Acting Comptroller of the IRD, Dr Raphael Stephens, says “modern tax laws based on international good practices, a new organisation structure based on tax segmentation, new job descriptions and training opportunities for staff will ultimately transform the Inland Revenue Division into a modern and professional tax service”.
Before the Homegrown Programme, Grenada had the lowest tax effort (Current Revenues as a proportion of Gross Domestic Product) in the OECS region, at 18%. Eighteen months later, Grenada has made significant strides and the Tax Effort is now close to 21%. Over the next few years, this effort will reach 25% and much of this rise will come from improvement in tax administration and a steadily growing economy.
The IRD is now Government’s largest revenue collection agency; a position previously held by the Division of Customs and Excise for many years. The main reason for this change is the introduction of Value Added Tax and an overall reduction in border taxes on account of trade liberalisation.
According to Grenada’s Fiscal Performance for April 2015, the IRD accounted for $23.7 million of the $45.6 million in total revenue collected. The Division of Customs and Excise collected $19.6 million. Both Divisions met their April targets of $23.6 million and $19.3 million respectively.

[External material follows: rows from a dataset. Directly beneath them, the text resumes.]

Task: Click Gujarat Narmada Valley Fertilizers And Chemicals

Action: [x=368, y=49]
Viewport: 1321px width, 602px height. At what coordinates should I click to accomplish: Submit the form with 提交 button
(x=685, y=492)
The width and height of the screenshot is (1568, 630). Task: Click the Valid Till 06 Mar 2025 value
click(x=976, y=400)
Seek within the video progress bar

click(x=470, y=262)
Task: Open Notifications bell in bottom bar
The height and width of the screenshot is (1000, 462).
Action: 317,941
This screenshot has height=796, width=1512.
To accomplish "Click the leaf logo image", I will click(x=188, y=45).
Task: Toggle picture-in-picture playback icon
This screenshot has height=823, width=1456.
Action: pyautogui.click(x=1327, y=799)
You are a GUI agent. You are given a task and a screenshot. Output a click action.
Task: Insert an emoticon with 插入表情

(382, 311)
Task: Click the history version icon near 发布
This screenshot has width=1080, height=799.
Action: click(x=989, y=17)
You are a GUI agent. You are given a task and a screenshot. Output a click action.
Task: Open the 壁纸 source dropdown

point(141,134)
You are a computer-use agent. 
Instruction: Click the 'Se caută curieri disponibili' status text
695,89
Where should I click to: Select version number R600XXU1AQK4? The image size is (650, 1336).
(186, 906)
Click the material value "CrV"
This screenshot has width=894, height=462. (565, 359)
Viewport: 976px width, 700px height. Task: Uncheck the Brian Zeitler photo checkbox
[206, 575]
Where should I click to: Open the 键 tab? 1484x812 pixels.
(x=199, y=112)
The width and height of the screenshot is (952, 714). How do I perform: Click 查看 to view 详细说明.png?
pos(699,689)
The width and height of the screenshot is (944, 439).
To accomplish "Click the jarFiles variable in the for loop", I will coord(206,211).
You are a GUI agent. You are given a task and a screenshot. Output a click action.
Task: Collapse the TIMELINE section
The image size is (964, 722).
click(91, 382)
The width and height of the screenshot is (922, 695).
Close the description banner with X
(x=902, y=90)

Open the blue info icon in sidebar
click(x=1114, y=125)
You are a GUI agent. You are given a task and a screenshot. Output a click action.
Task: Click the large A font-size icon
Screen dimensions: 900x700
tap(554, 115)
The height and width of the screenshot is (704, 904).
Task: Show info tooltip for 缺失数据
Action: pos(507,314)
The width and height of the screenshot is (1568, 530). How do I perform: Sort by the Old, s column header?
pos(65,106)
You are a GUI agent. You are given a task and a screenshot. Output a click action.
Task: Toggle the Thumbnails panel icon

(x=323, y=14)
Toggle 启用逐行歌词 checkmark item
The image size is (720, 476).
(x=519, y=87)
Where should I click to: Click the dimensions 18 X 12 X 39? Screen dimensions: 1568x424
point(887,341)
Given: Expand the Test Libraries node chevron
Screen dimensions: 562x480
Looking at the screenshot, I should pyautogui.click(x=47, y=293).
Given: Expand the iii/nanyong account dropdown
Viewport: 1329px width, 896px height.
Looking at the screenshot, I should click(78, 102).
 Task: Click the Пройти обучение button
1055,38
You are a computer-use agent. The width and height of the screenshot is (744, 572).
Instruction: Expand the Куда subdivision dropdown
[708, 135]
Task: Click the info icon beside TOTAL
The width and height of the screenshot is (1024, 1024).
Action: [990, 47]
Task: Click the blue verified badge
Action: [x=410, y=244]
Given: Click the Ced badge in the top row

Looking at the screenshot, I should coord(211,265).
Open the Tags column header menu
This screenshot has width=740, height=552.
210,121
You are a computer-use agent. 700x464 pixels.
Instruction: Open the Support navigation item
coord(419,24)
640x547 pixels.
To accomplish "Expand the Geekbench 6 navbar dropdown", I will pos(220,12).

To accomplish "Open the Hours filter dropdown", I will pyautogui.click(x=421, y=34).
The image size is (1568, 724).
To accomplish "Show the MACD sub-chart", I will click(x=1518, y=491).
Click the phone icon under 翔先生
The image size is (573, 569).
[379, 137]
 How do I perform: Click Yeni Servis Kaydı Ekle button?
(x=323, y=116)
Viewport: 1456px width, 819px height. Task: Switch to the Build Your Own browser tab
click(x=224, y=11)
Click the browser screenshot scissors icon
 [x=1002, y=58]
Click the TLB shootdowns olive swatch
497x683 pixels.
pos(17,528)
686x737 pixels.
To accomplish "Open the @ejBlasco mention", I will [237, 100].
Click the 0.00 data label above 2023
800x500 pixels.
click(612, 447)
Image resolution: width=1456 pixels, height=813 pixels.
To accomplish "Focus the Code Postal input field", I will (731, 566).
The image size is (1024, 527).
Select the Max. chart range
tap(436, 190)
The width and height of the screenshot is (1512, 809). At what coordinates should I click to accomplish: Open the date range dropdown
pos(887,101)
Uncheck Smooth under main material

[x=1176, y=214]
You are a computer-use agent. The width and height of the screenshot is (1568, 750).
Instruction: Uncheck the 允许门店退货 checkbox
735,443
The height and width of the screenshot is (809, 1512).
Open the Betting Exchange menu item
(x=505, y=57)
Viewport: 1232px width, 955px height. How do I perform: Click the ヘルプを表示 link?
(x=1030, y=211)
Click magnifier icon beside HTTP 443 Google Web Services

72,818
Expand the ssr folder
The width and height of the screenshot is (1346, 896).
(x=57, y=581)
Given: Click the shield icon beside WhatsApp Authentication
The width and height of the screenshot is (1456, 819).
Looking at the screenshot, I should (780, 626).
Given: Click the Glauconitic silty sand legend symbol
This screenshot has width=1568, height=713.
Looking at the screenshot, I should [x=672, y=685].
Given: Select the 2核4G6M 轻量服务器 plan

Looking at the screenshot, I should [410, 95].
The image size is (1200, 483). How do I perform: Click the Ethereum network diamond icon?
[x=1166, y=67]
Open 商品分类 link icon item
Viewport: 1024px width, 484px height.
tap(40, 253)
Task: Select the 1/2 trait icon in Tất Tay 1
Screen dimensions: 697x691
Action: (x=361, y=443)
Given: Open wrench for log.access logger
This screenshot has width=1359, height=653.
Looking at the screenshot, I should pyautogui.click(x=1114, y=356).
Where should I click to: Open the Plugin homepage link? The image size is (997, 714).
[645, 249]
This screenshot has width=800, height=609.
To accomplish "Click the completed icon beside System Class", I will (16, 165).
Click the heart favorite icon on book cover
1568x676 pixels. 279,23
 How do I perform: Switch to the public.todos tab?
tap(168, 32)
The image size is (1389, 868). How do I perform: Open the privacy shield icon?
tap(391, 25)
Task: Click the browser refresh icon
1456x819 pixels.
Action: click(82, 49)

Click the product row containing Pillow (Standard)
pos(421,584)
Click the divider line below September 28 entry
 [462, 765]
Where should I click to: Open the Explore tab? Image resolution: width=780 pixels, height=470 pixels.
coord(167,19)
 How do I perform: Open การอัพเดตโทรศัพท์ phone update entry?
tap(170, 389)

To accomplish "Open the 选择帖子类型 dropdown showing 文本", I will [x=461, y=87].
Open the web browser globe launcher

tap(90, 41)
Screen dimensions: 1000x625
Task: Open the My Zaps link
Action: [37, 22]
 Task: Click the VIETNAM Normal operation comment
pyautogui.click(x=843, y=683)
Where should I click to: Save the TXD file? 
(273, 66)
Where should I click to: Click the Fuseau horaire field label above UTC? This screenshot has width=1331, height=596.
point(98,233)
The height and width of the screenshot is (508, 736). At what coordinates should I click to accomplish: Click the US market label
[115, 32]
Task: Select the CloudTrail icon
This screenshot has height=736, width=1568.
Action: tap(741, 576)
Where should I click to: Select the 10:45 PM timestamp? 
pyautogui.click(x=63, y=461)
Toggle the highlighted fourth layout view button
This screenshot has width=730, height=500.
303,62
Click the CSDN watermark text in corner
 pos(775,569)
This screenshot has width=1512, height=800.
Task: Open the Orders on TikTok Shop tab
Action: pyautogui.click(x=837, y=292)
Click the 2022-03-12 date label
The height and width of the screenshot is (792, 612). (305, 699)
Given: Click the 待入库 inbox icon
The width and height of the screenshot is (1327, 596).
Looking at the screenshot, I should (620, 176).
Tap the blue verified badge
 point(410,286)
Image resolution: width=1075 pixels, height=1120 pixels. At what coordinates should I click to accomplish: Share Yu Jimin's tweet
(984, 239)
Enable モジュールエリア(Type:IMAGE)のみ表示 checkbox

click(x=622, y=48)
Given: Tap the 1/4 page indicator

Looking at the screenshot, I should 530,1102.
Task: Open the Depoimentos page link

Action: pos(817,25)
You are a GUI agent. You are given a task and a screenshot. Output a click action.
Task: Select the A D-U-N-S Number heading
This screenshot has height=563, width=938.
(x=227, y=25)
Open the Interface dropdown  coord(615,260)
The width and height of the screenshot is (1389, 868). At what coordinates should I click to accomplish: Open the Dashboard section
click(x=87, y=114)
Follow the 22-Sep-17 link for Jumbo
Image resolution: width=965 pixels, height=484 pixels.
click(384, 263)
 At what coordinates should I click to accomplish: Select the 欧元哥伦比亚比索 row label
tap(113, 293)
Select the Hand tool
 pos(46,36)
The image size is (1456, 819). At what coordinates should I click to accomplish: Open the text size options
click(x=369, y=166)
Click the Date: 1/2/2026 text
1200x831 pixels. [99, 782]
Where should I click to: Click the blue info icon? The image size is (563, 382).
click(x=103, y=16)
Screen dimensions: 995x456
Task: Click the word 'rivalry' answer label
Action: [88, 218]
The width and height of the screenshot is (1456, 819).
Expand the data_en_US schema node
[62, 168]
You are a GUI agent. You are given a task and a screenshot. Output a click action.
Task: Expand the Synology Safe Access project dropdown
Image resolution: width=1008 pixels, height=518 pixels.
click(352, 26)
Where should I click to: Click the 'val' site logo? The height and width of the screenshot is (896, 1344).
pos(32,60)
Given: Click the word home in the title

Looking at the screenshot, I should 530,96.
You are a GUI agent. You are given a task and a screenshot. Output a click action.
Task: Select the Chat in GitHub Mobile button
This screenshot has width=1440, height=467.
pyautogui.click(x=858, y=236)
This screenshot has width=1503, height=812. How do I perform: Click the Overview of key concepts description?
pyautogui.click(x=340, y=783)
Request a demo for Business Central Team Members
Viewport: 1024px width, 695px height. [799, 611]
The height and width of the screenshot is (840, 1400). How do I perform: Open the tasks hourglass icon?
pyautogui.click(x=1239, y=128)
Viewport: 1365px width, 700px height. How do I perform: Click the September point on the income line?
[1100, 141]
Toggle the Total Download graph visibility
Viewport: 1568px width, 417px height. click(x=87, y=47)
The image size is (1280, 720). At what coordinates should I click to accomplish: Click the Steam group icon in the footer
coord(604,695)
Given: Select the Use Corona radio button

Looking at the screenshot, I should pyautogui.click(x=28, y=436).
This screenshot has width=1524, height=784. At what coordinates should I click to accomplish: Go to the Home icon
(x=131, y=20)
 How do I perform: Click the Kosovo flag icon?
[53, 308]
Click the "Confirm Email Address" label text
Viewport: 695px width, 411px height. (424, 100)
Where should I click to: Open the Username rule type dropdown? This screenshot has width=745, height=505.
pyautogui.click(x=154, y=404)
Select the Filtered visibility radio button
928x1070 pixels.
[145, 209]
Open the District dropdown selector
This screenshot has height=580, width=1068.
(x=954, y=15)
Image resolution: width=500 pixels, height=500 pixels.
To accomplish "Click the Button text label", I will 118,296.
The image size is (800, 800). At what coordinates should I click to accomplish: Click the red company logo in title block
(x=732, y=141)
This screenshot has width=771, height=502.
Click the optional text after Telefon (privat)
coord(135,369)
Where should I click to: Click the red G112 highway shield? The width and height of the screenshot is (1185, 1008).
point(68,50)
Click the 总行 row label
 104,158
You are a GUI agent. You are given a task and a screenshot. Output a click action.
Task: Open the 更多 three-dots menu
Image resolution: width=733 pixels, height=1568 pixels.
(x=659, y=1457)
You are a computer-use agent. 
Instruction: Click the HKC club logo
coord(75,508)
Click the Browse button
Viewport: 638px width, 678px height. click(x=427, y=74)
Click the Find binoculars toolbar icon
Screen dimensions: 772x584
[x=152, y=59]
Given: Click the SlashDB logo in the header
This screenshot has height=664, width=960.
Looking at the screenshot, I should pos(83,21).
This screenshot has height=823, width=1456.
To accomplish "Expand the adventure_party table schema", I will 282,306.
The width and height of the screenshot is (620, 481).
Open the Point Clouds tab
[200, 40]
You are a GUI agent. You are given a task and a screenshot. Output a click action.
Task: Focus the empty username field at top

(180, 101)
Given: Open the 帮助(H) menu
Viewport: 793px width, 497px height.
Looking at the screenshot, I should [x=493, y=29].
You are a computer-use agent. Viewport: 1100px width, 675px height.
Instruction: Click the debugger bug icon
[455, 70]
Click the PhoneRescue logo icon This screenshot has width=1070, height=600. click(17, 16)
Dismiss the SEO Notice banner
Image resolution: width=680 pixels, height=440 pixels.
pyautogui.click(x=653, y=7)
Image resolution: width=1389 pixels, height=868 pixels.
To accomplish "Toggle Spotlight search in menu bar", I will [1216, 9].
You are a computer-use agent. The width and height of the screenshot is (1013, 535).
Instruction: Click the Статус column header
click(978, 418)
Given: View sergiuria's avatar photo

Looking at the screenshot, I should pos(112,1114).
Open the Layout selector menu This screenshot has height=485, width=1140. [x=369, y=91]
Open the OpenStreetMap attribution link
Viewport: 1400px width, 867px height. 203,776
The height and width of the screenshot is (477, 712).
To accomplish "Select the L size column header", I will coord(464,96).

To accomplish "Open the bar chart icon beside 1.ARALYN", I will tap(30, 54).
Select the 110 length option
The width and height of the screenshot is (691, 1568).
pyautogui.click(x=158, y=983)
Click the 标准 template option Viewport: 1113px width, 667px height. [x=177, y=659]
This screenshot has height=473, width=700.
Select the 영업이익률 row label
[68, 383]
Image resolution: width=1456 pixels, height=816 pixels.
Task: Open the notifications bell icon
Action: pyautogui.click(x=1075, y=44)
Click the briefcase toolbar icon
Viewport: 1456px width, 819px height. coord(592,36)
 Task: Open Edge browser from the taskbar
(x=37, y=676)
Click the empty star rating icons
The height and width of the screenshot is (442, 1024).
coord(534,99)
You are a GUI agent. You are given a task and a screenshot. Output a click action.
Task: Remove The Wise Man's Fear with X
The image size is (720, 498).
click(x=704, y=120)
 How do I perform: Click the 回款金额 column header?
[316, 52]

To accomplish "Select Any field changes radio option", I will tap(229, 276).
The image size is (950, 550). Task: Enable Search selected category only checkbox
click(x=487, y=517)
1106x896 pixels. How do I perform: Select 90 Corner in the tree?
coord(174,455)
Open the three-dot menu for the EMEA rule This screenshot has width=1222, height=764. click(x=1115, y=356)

Permanent Secretary in the Ministry of Finance and Energy, Mr Timothy Antoine, says “the principle of equity or “fair share” is of paramount importance. Indeed, this issue has been raised by the Social Partners and is now in sharp focus by Government. We are taking deliberate steps and are beginning to see results in this regard. That said, there is still much work to be done to make our Inland Revenue, the modern and professional service, it ought to become”.